Collected data:
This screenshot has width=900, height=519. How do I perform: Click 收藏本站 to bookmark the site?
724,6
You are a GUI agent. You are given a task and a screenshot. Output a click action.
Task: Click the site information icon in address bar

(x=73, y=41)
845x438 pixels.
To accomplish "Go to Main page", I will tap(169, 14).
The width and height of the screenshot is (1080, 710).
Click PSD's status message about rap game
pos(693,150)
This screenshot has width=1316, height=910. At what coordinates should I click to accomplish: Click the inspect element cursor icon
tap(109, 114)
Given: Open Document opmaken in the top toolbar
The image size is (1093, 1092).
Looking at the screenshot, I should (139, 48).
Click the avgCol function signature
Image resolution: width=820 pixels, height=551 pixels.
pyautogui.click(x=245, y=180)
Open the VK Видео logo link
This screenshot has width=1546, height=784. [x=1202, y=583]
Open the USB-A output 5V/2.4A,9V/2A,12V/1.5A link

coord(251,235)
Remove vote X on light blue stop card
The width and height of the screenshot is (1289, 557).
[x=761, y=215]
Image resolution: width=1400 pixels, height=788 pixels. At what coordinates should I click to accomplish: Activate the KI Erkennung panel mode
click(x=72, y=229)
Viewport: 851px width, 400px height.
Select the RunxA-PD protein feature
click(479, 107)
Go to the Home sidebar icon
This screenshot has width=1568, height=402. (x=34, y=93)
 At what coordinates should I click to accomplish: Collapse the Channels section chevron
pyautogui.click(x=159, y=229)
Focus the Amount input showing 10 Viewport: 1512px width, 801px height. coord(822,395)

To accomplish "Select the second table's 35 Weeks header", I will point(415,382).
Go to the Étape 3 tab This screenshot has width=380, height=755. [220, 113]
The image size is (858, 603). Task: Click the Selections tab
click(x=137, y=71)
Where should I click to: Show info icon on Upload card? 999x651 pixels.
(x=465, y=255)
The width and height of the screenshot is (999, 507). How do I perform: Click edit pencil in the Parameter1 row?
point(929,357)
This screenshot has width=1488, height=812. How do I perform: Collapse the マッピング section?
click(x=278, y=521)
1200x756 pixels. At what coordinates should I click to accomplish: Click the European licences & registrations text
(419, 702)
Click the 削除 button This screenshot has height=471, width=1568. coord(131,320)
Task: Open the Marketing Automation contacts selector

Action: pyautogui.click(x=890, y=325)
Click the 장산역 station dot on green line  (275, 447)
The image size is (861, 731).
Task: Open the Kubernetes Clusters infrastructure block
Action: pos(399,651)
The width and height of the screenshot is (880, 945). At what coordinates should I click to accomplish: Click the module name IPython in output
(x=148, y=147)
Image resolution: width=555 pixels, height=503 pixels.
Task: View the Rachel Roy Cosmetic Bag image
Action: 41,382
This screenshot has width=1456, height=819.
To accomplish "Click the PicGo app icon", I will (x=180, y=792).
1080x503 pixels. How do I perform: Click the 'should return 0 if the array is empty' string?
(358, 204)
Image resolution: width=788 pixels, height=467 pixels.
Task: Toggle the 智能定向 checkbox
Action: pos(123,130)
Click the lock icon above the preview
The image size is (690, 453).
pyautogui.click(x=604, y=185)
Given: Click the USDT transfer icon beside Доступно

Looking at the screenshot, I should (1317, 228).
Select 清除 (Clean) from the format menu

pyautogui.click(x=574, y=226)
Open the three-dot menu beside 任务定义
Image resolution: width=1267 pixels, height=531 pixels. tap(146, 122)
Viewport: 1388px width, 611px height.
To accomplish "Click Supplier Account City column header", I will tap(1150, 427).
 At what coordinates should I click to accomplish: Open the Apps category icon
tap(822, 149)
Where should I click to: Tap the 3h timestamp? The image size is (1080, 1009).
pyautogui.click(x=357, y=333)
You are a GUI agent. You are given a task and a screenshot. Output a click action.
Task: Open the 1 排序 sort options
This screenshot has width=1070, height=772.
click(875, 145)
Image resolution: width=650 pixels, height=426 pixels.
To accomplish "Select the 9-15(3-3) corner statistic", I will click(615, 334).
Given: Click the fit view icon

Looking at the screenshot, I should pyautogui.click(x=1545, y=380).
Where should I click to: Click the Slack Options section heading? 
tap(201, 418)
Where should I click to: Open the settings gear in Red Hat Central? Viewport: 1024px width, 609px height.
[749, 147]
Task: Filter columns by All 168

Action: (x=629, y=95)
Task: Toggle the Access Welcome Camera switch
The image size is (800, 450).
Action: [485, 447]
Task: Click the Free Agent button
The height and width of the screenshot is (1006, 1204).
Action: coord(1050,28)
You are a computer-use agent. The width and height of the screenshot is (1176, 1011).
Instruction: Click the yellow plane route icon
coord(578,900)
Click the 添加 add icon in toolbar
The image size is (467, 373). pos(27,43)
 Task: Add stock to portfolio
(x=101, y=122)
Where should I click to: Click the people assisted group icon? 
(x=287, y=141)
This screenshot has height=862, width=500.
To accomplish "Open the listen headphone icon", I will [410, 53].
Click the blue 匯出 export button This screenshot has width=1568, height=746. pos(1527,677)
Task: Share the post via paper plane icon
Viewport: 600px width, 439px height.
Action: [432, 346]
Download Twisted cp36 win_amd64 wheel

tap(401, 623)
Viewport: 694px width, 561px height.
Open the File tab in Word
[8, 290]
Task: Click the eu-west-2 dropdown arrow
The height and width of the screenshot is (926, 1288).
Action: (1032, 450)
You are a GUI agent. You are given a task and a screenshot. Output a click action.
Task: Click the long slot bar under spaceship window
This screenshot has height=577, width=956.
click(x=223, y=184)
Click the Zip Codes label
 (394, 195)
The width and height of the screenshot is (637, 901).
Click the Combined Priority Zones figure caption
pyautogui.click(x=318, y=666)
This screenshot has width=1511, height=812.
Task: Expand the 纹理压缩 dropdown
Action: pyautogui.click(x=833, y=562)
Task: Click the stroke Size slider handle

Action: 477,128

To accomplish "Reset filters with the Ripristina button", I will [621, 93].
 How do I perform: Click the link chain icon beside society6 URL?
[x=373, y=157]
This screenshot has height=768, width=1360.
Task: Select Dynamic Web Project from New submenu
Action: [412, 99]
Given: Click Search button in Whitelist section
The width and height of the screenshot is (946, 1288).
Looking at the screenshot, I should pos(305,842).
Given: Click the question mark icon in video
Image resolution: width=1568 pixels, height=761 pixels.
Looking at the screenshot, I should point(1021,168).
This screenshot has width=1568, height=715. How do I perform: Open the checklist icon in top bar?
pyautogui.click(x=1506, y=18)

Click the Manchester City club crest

Task item: Now that the records have been shown, restate each one word for word.

Result for this task:
This screenshot has width=900, height=519. How do I perform: Click 收藏本站 to bookmark the site?
724,6
You are a GUI agent. You are given a task and a screenshot. Output a click action.
Task: Click the site information icon in address bar

(x=73, y=41)
845x438 pixels.
To accomplish "Go to Main page", I will tap(169, 14).
The width and height of the screenshot is (1080, 710).
Click PSD's status message about rap game
pos(693,150)
This screenshot has width=1316, height=910. At what coordinates should I click to accomplish: Click the inspect element cursor icon
tap(109, 114)
Given: Open Document opmaken in the top toolbar
The image size is (1093, 1092).
Looking at the screenshot, I should (139, 48).
Click the avgCol function signature
Image resolution: width=820 pixels, height=551 pixels.
pyautogui.click(x=245, y=180)
Open the VK Видео logo link
This screenshot has width=1546, height=784. [x=1202, y=583]
Open the USB-A output 5V/2.4A,9V/2A,12V/1.5A link

coord(251,235)
Remove vote X on light blue stop card
The width and height of the screenshot is (1289, 557).
[x=761, y=215]
Image resolution: width=1400 pixels, height=788 pixels. At what coordinates should I click to accomplish: Activate the KI Erkennung panel mode
click(x=72, y=229)
Viewport: 851px width, 400px height.
Select the RunxA-PD protein feature
click(479, 107)
Go to the Home sidebar icon
This screenshot has width=1568, height=402. (x=34, y=93)
 At what coordinates should I click to accomplish: Collapse the Channels section chevron
pyautogui.click(x=159, y=229)
Focus the Amount input showing 10 Viewport: 1512px width, 801px height. coord(822,395)

To accomplish "Select the second table's 35 Weeks header", I will point(415,382).
Go to the Étape 3 tab This screenshot has width=380, height=755. [220, 113]
The image size is (858, 603). Task: Click the Selections tab
click(x=137, y=71)
Where should I click to: Show info icon on Upload card? 999x651 pixels.
(x=465, y=255)
The width and height of the screenshot is (999, 507). How do I perform: Click edit pencil in the Parameter1 row?
point(929,357)
This screenshot has width=1488, height=812. How do I perform: Collapse the マッピング section?
click(x=278, y=521)
1200x756 pixels. At what coordinates should I click to accomplish: Click the European licences & registrations text
(419, 702)
Click the 削除 button This screenshot has height=471, width=1568. coord(131,320)
Task: Open the Marketing Automation contacts selector

Action: pyautogui.click(x=890, y=325)
Click the 장산역 station dot on green line  (275, 447)
The image size is (861, 731).
Task: Open the Kubernetes Clusters infrastructure block
Action: pos(399,651)
The width and height of the screenshot is (880, 945). At what coordinates should I click to accomplish: Click the module name IPython in output
(x=148, y=147)
Image resolution: width=555 pixels, height=503 pixels.
Task: View the Rachel Roy Cosmetic Bag image
Action: 41,382
This screenshot has width=1456, height=819.
To accomplish "Click the PicGo app icon", I will (x=180, y=792).
1080x503 pixels. How do I perform: Click the 'should return 0 if the array is empty' string?
(358, 204)
Image resolution: width=788 pixels, height=467 pixels.
Task: Toggle the 智能定向 checkbox
Action: pos(123,130)
Click the lock icon above the preview
The image size is (690, 453).
pyautogui.click(x=604, y=185)
Given: Click the USDT transfer icon beside Доступно

Looking at the screenshot, I should (1317, 228).
Select 清除 (Clean) from the format menu

pyautogui.click(x=574, y=226)
Open the three-dot menu beside 任务定义
Image resolution: width=1267 pixels, height=531 pixels. tap(146, 122)
Viewport: 1388px width, 611px height.
To accomplish "Click Supplier Account City column header", I will tap(1150, 427).
 At what coordinates should I click to accomplish: Open the Apps category icon
tap(822, 149)
Where should I click to: Tap the 3h timestamp? The image size is (1080, 1009).
pyautogui.click(x=357, y=333)
You are a GUI agent. You are given a task and a screenshot. Output a click action.
Task: Open the 1 排序 sort options
This screenshot has width=1070, height=772.
click(875, 145)
Image resolution: width=650 pixels, height=426 pixels.
To accomplish "Select the 9-15(3-3) corner statistic", I will click(615, 334).
Given: Click the fit view icon

Looking at the screenshot, I should pyautogui.click(x=1545, y=380).
Where should I click to: Click the Slack Options section heading? 
tap(201, 418)
Where should I click to: Open the settings gear in Red Hat Central? Viewport: 1024px width, 609px height.
[749, 147]
Task: Filter columns by All 168

Action: (x=629, y=95)
Task: Toggle the Access Welcome Camera switch
The image size is (800, 450).
Action: [485, 447]
Task: Click the Free Agent button
The height and width of the screenshot is (1006, 1204).
Action: coord(1050,28)
You are a computer-use agent. The width and height of the screenshot is (1176, 1011).
Instruction: Click the yellow plane route icon
coord(578,900)
Click the 添加 add icon in toolbar
The image size is (467, 373). pos(27,43)
 Task: Add stock to portfolio
(x=101, y=122)
Where should I click to: Click the people assisted group icon? 
(x=287, y=141)
This screenshot has height=862, width=500.
To accomplish "Open the listen headphone icon", I will [410, 53].
Click the blue 匯出 export button This screenshot has width=1568, height=746. pos(1527,677)
Task: Share the post via paper plane icon
Viewport: 600px width, 439px height.
Action: [432, 346]
Download Twisted cp36 win_amd64 wheel

tap(401, 623)
Viewport: 694px width, 561px height.
Open the File tab in Word
[8, 290]
Task: Click the eu-west-2 dropdown arrow
The height and width of the screenshot is (926, 1288).
Action: (1032, 450)
You are a GUI agent. You are given a task and a screenshot. Output a click action.
Task: Click the long slot bar under spaceship window
This screenshot has height=577, width=956.
click(x=223, y=184)
Click the Zip Codes label
 (394, 195)
The width and height of the screenshot is (637, 901).
Click the Combined Priority Zones figure caption
pyautogui.click(x=318, y=666)
This screenshot has width=1511, height=812.
Task: Expand the 纹理压缩 dropdown
Action: pyautogui.click(x=833, y=562)
Task: Click the stroke Size slider handle

Action: 477,128

To accomplish "Reset filters with the Ripristina button", I will [621, 93].
 How do I perform: Click the link chain icon beside society6 URL?
[x=373, y=157]
This screenshot has height=768, width=1360.
Task: Select Dynamic Web Project from New submenu
Action: [412, 99]
Given: Click Search button in Whitelist section
The width and height of the screenshot is (946, 1288).
Looking at the screenshot, I should pos(305,842).
Given: Click the question mark icon in video
Image resolution: width=1568 pixels, height=761 pixels.
Looking at the screenshot, I should point(1021,168).
This screenshot has width=1568, height=715. How do I perform: Open the checklist icon in top bar?
pyautogui.click(x=1506, y=18)

Click the Manchester City club crest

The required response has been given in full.